Suggested incident fields:

id
incident_type
status
severity
summary
evidence_json
current_signature
opened_at
resolved_at
environment
tenant_scope if relevant
resource_scope

Admin UX Proposal

Add an admin area such as:

Operations > Robot SRE

Core views:

active incidents
incident detail with evidence timeline
pending approvals
action history
policy configuration
channel configuration
simulation / dry-run console

Suggested Rollout Plan

Phase 0: Design And Safety

define incident taxonomy
define action allowlist
define approval rules
create data model and APIs
define operator-defined rule boundaries and validation

Phase 1: Deterministic Watcher

implement incident engine
implement first remediations for disk pressure and runtime dependency failure
add audit log
add admin UI for incident visibility
add rules UI for threshold/routing overrides

Phase 2: Telegram Channel

add outbound incident notifications
add approval workflow
add simple command handlers

Phase 3: Agent + MCP Integration

expose MCP servers for approved tools
add agent summarization and investigation mode
add evidence-aware operator Q&A

Phase 4: Expanded Remediation

OCI node recycle
Helm drift reconciliation
config drift correction
richer release recovery workflows

Open Questions

Should Robot SRE live in the backend process or its own deployable from day one?
Should approvals be required in demo environments for node recycle, or only in staging/prod?
Should Telegram be the only MVP chat channel?
How much authority should the agent have to propose Helm changes vs execute them?
Do we want the robot to reason over historical incidents for pattern detection in v1, or wait for v2?
How much of the application-service taxonomy should ship in v1 vs v1.5?
Should operator-defined rules be stored in system_configs first, or in dedicated ops tables from day one?

Recommended MVP Decisions

Start with a deterministic remediation engine inside the backend runtime.
Reuse the existing watcher/process health patterns already present in backend/cmd/server/main.go.
Use MCP for tool integration boundaries, not as the policy engine.
Use an agent runtime for operator conversation and evidence summarization only.
Ship Telegram first.
Treat WhatsApp as a later channel adapter.
Restrict v1 automatic actions to low-risk containment and cleanup.
Require explicit operator approval for node recycle, release reconciliation, and config mutation.

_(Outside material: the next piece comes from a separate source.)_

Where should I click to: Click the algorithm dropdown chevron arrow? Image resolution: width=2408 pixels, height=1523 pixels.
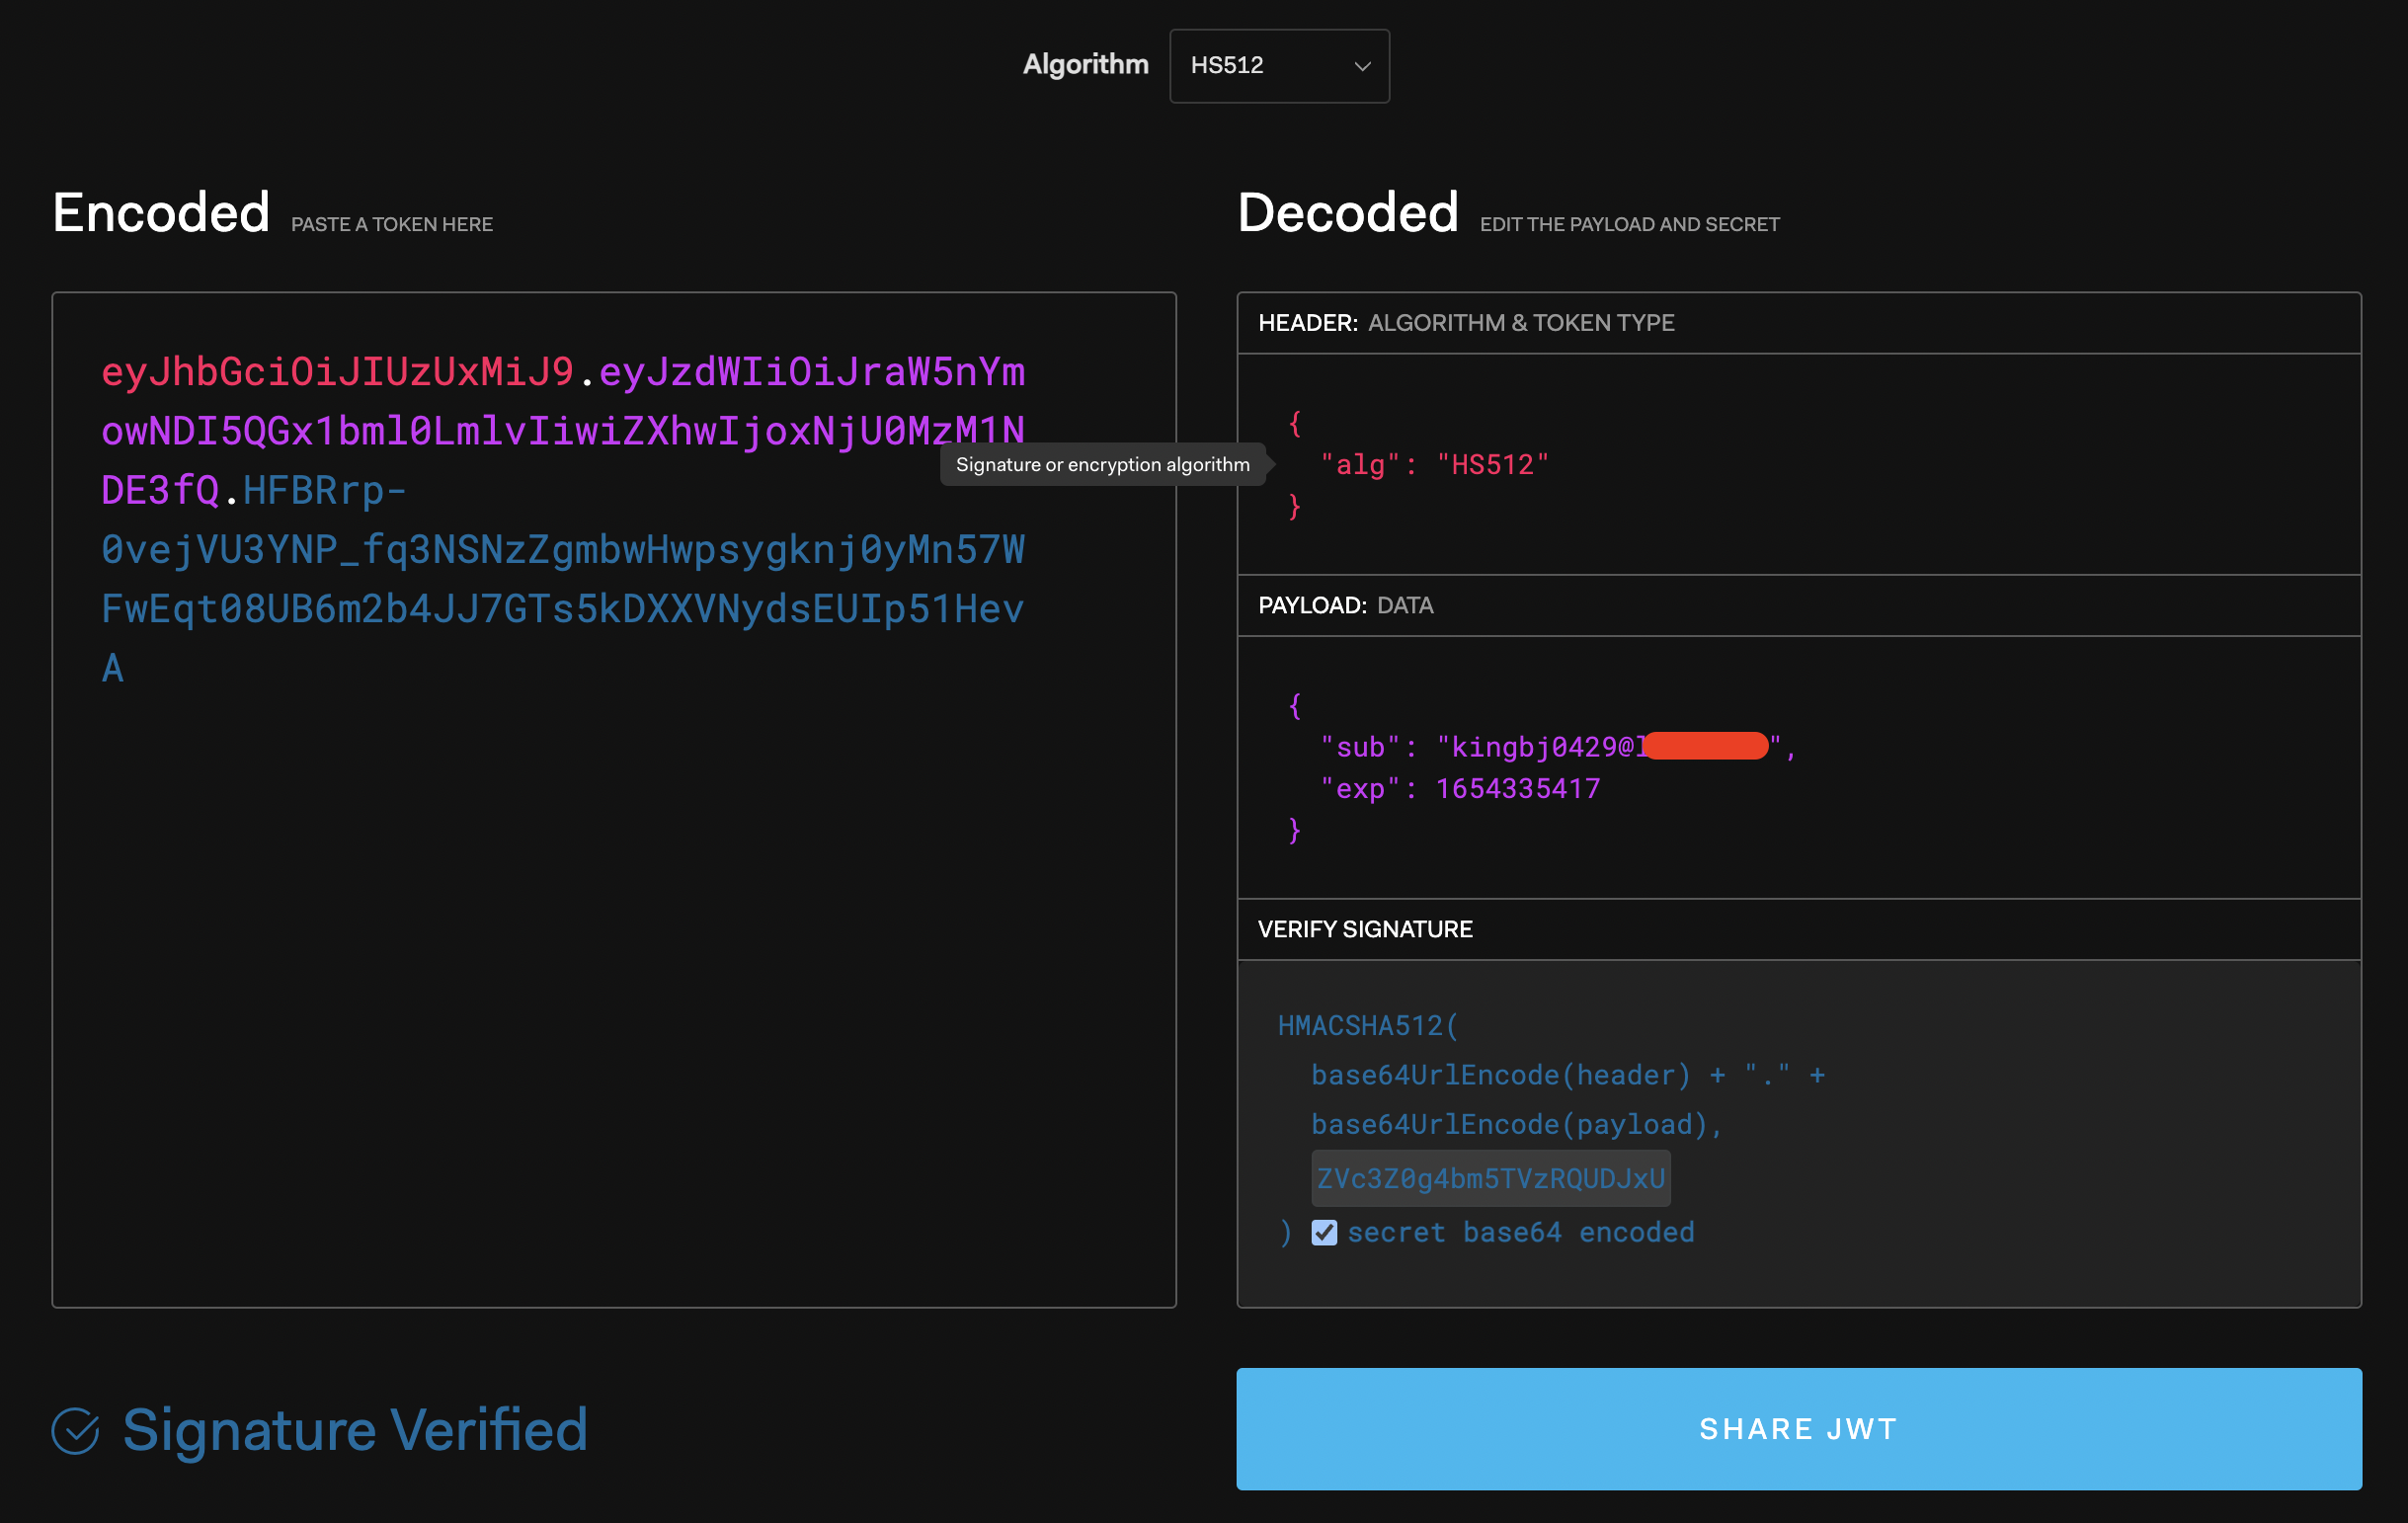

Immediate Next Deliverables

Incident taxonomy and policy matrix.
Data model and API design for incidents, actions, approvals, and operator-defined rules.
MCP server interface definitions for Kubernetes, OCI, database, and chat.
Telegram bot interaction design.
V1 implementation plan for node_disk_pressure, runtime_dependency_failure, and first application-service incidents.